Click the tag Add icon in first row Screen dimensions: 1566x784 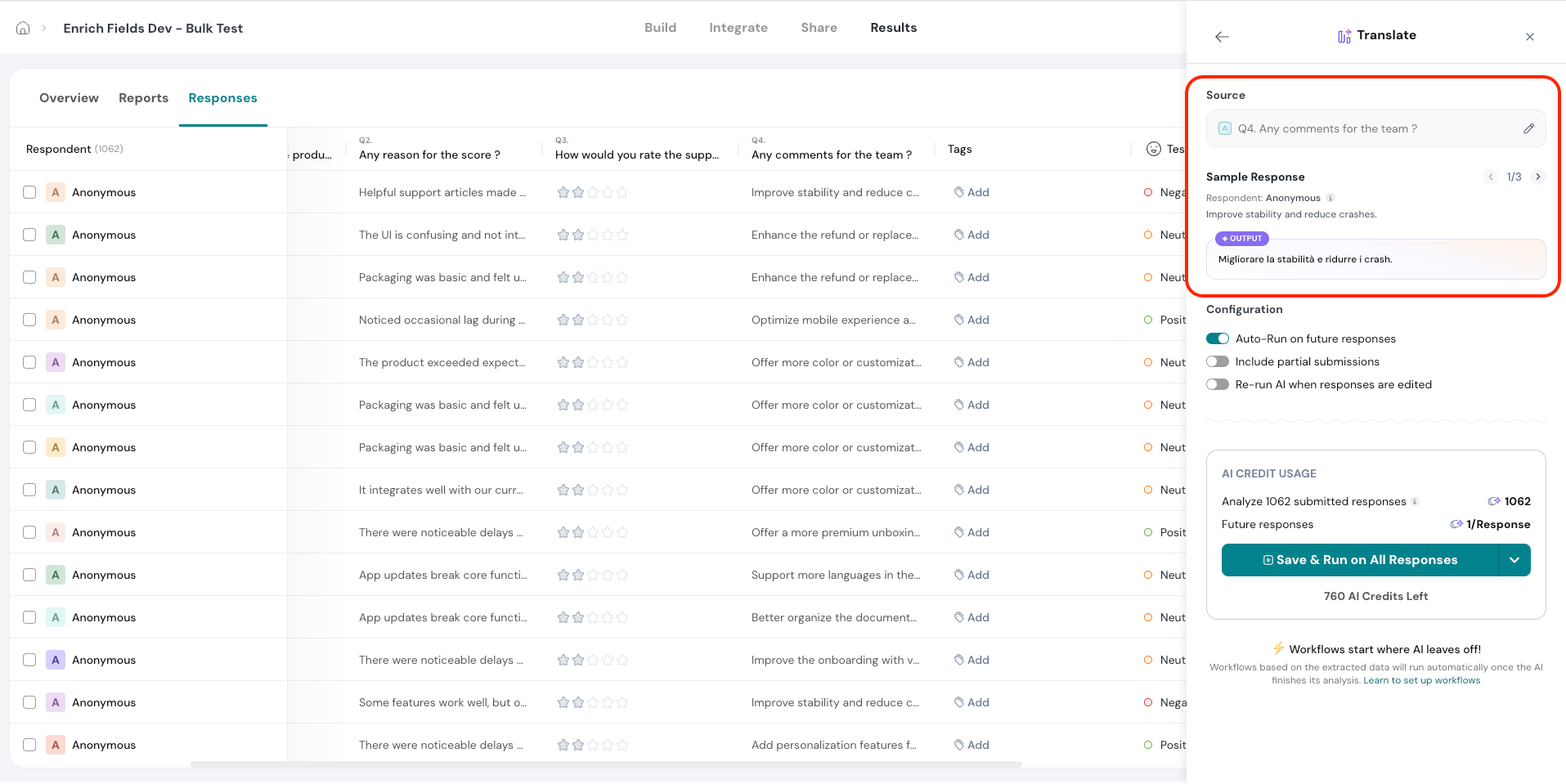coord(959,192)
---
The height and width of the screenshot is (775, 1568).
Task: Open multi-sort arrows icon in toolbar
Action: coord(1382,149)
--
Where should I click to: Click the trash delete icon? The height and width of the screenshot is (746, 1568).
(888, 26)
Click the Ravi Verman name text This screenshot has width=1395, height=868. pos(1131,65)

→ **YOUR OBJECTIVE**: Using the data above, print exactly the lines from the line that contains "Where should I" through the line that contains "Click the Ravi", with both included.

→ **ANSWER FOR THIS EXERCISE**:
Where should I click to: Click the trash delete icon? The height and width of the screenshot is (746, 1568).
(888, 26)
Click the Ravi Verman name text This screenshot has width=1395, height=868. pos(1131,65)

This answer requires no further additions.